Untitled Document

Irrigation Water Management

Soil-Water-Plant Relationships

1-Plant Response to Water

Typical Plant Production Budget

Plants use lots of water, but few of us really understand why this water is needed. Here is a typical production budget for an agricultural crop:

Typical Plant Production Budget (relative units)

Water Taken In 10,021 Water 10,000 Carbon Dioxide 20 Minerals 1 Matter Given Off 9,921 Transpired Water 9,910 Oxygen 11 Matter Retained in Plant 100 Dry Matter 10 Water 90

Most of the water taken in is just given off again - its not used or stored in the plant. What's going on here? Why does the plant take in water it doesn't use?

The answer is in the photosynthetic process.

Photosynthesis - Most Plants

Using chlorophyll and sunlight, green plants produce sugar, which serves as fuel for growing the plant and producing the parts we harvest. The chemical reaction goes like this:

6 H2O + 6 CO2 --[with sunlight & chlorophyll]--> C6H12 + 9 O2

The need for carbon dioxide [CO2] is the key to a plant's water needs.

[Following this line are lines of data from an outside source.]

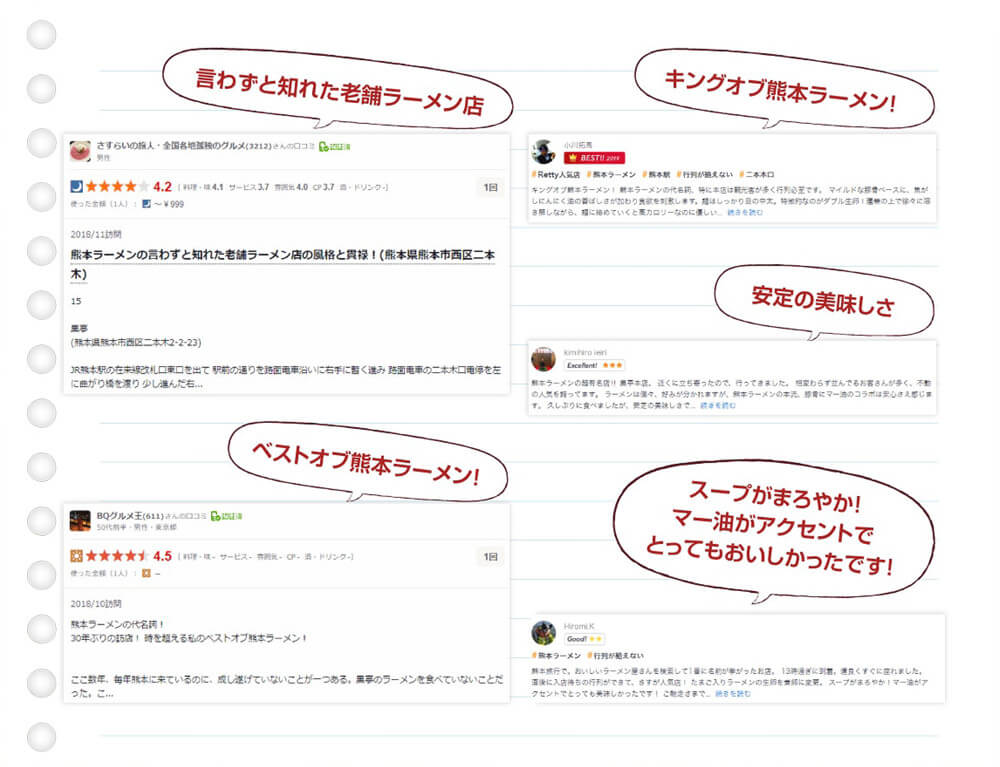Select the #熊本駅 hashtag
Screen dimensions: 1000x767
[x=656, y=174]
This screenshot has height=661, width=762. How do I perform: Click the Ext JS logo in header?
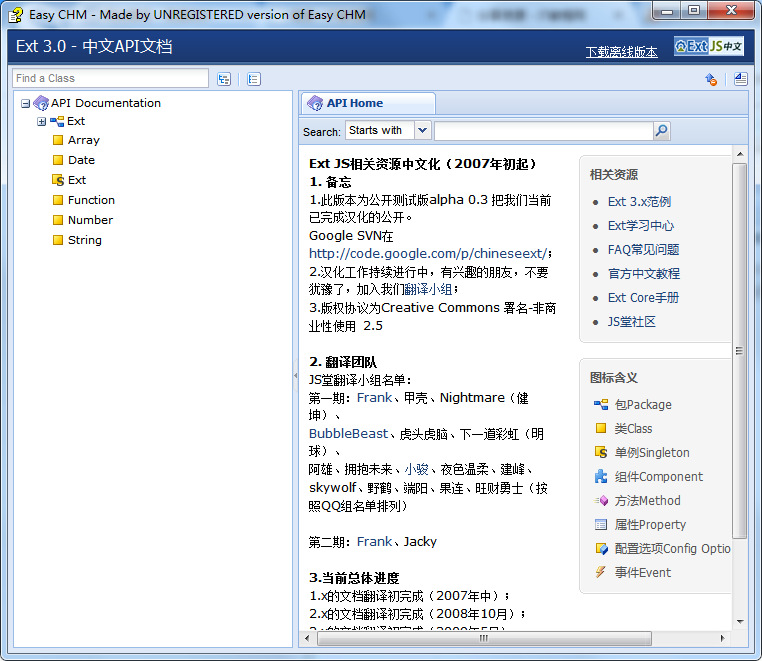point(709,46)
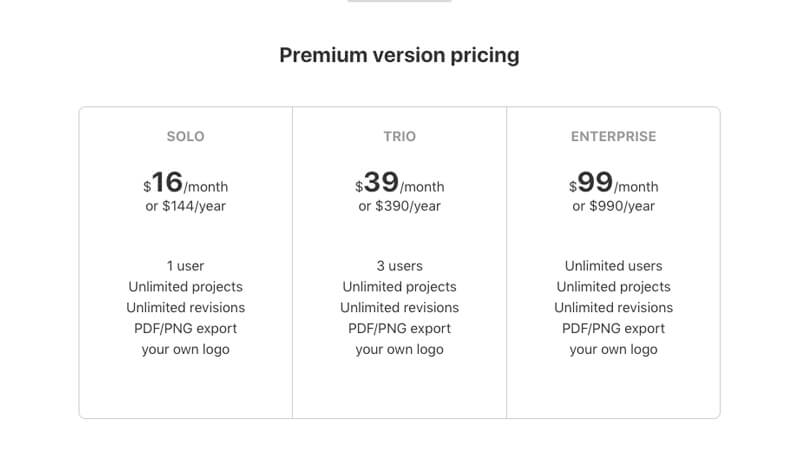Click the "Unlimited users" feature line
This screenshot has width=792, height=456.
pyautogui.click(x=613, y=266)
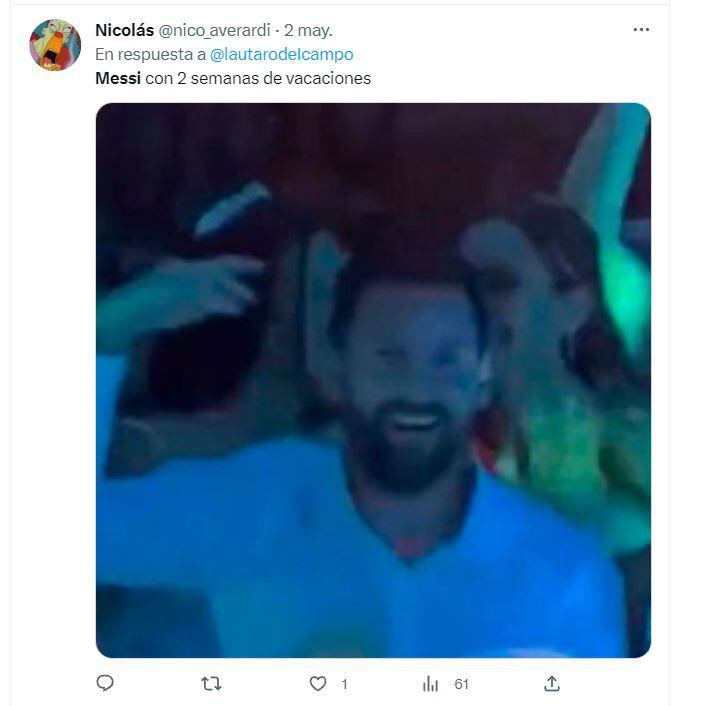Open the @nico_averardi handle

tap(214, 31)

In the underside on plant leaves (and for some plants on the top side too) are small openings called "stomata". There are millions of stomata on the leaves of agricultural plants. The following table shows the number of stomata in one square inch of leaf for the crops listed.

Stomata per square inch of leaf surface

Crop

Upper Leaf Surface

Lower Leaf Surface

Total Stomata

Orange

0

290,000

290,000

Apple

0

250,000

250,000

Pumpkin

18,000

175,000

193,000

Bean

26,000

160,000

186,000

Sunflower

55,000

100,000

155,000

Corn

39,000

64,000

103,000

During daylight, if the plants are not wilted, these stomata are open, allowing carbon dioxide from the air to enter the leaf. This provides the necessary ingredient for photosynthesis. Unfortunately, as carbon dioxide is entering, water vapor is leaving out these same openings. This water vapor is known as "transpiration." Without open stomata, which unfortunately results in transpiration, the plants couldn't get the carbon dioxide they need for production. If the plant ever runs out of water, it wilts, closing the stomata as a water conservation measure. This stops the water loss, but also stops the production, since carbon dioxide can no longer enter the leaf.

For a healthy, well watered plant, the stomata are open during daylight hours. Thus the water used ("lost") by transpiration is tremendous. Tabulated below is the Water Ratio for several agricultural crops. This numerical value of this ratio is the number of pounds of water required to produce one pound of harvested crop material. As we have learned before, a tremendous amount of water is needed to produce our food and fiber.

Water ratio for selected agricultural crops: Pounds of water required to produce a pound of harvested material

Crop Water Ratio ------------------------------------- Wheat, grain only 1,325 Oats, grain only 1,250 Sorghum, grain only 1,250 Corn, grain only 865 Alfalfa, dry matter 847 Soybeans, dry matter 646 Potato, dry matter 600 Oats, dry matter 593 Cotton, dry matter 562 Barley, dry matter 525 Sugar beets, roots only 523 Wheat, dry matter 513 Millet, grain only 500 Sugar beets, dry matter 385 Corn, dry matter 357 Millet, dry matter 296 Sorghum, dry matter 284

In one sense, then, more transpiration means more yield - the more the stomata are open, the more photosynthesis can take place. In fact, researchers have found a strong relationship between crop ET and crop yield. Relative ET, that is, actual crop ET divided by potential crop ET is related to, and sometimes directly proportional to, relative yield (actual yield divided by potential yield).

Relative ET and relative yields can be related to soil moisture conditions, as shown in this graph:

The Unusual Pineapple

The pineapple and many cactus varieties have evolved as exceptions to the above. The pineapple is one of the most water-efficient producing agricultural crops. Pineapple stomata open at night! There is transpiration then too, but it is usually much lower than during the day time. Carbon dioxide enters the leaves at night, and is stored chemically by the plant. Then the next day, the stomata close, reducing transpiration, and the carbon dioxide is released from chemical storage in the presence of sunlight when it can be used in photosynthesis.